Damit stehen wir also wieder an dem Punkt, als Enterprise Architektur Management eingeführt wurde, um die Vielfalt an Technologien, Schnittstellen und verteilten Anforderungen zu managen, weil es keine Stelle mehr gab, die einen Überblick über die von den einzelnen Teams bereitgestellten Funktionen, bzw. eingesetzten Technologien hatte und die daraus entstehende Komplexität unbeherrschbar wurde. Ähnliches erleben gerade StartUps oder andere wachsende Unternehmen, denen die akkumulierte Komplexität als Folger der agilen Softwareentwicklung um die Ohren fliegt. Andererseits sind viele etablierte, meistens größere Unternehmen damit konfrontiert, die Methoden der agilen Softwareentwicklung aufzugreifen und mit ihren gewachsenen, hierarchischen Entscheidungsstrukturen zusammenzubringen, um ihre Agilität zu steigern und in Bezug auf Veränderungsfähig konkurrenzfähig zu werden bzw. zu bleiben.

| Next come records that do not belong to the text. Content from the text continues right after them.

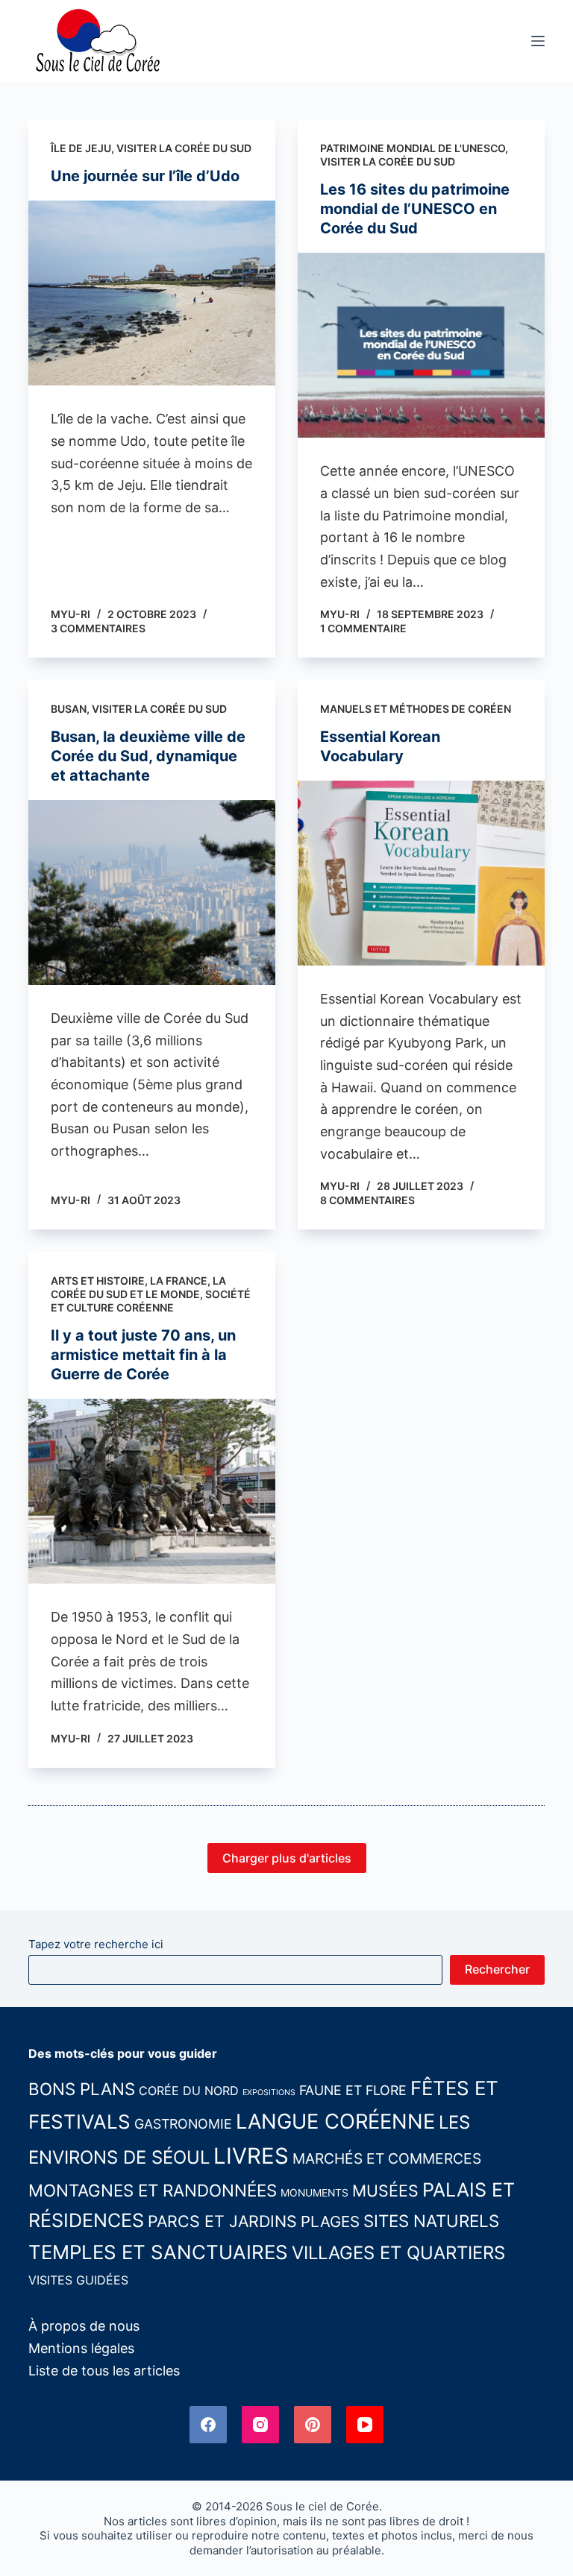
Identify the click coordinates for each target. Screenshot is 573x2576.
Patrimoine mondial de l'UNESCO (412, 148)
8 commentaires (367, 1200)
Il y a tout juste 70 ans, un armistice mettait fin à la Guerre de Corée (143, 1354)
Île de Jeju (81, 148)
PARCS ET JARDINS (222, 2221)
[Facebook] (208, 2424)
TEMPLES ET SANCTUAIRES (158, 2252)
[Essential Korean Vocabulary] (421, 873)
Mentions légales (81, 2348)
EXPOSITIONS (268, 2092)
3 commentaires (98, 628)
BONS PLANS (81, 2089)
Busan (69, 708)
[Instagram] (260, 2424)
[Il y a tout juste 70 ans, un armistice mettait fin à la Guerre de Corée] (151, 1491)
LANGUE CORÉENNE (335, 2121)
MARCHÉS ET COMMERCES (386, 2158)
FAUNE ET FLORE (353, 2090)
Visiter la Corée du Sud (183, 148)
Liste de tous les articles (104, 2370)
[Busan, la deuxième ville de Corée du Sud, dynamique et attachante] (151, 892)
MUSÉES (385, 2190)
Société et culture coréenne (151, 1301)
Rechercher (497, 1969)
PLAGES (330, 2221)
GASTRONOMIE (183, 2124)
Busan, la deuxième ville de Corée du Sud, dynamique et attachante (148, 756)
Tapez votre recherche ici (95, 1944)
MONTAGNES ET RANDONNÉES (152, 2190)
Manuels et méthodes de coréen (415, 708)
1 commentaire (363, 628)
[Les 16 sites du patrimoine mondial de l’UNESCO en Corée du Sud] (421, 345)
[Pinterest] (312, 2424)
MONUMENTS (314, 2193)
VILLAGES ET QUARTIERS (398, 2253)
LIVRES (251, 2156)
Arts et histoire (98, 1280)
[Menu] (538, 41)
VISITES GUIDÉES (78, 2280)
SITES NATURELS (431, 2221)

Lösungsansatz: Lean Architektur Managements in einer förderativen Organisation

Beide dargestellten Extreme, zentrale Enterprise Architektur einerseits und dezentrale evolutionäre Architektur andererseits funktionieren langfristig in größeren bzw. wachsenden Unternehmen nicht. Während das Modell einer zentralen Enterprise Architektur (mit vielen übergreifenden Vorgaben und viel Upfront-Design) den Fokus auf Stabilität und Kosteneffizienz mit Fokus auf den Betrieb sowie auf Wiederverwendung legt, ist das agile Modell auf Flexibilität, Effizienz in der Entwicklung und auf das Schaffen von Veränderungen optimiert. Langfristig sind im Unternehmen auch beide Aspekte wichtig. Es muss daher ein Weg gefunden werden, der einerseits dem jeweiligen Entwicklerteam genügend Freiraum gibt, um das spezifische Problem effektiv zu lösen und andererseits ein Set an übergreifenden Regeln für die Gesamtarchitektur. Ein erfolgreicher Lösungsansatz besteht in der Kombination aus einer föderativen Organisation des Enterprise Architekturmanagements und Prinzipen des Lean Architecture Managements.

Föderatives Modell:
Das Föderative Modell im Architekturmanagement basiert darauf, die gesamte Architektur in einzelne möglichst selbständige Domänen zu unterteilen, in dem die jeweiligen Domänen- Architekten weitgehend eigenverantwortlich für die Architektur in ihren Domänen sind.
Innerhalb der Domänen kann die Entscheidung für bestimmte Teile der Architektur weiter zu Sub- Domänen oder einzelnen Teams delegiert werden (in der Verantwortung des/der Domänen- Architekten)
Darüber hinaus gibt es ein zentrales Architekturmanagement, welches den Prozess zur Strukturierung der Gesamtarchitektur in einzelne Domänen verantwortet und ein übergreifendes für alle Domänen verbindliches, möglichst schlankes Regelwerk definiert.
Dieses übergreifende Regelwerk enthält Vorgaben zum Architekturmanagement (Transparenzvorgaben, Qualitätsstandards, KPIs), sowie Vorgaben zur Technologienutzung im Rahmen eines aktiven Technologiemanagements.
Entscheidungen werden in dem föderativen Modell den Ideen des Lean Architecture Managements folgend an der tiefst möglichen Stelle in der Entscheidungshierarchie, möglichst nah an der konkreten Umsetzung getroffen. Weiterhin sollten Entscheidung zum spätest möglichen Zeitpunkt – ohne die Ziele des Vorhabens zu gefährden - getroffen werden, weil dann i.d.R. mehr Informationen zur Entscheidungsfindung vorliegen. Dabei sind die übergreifend gültigen Regeln selbstverständlich zu beachten.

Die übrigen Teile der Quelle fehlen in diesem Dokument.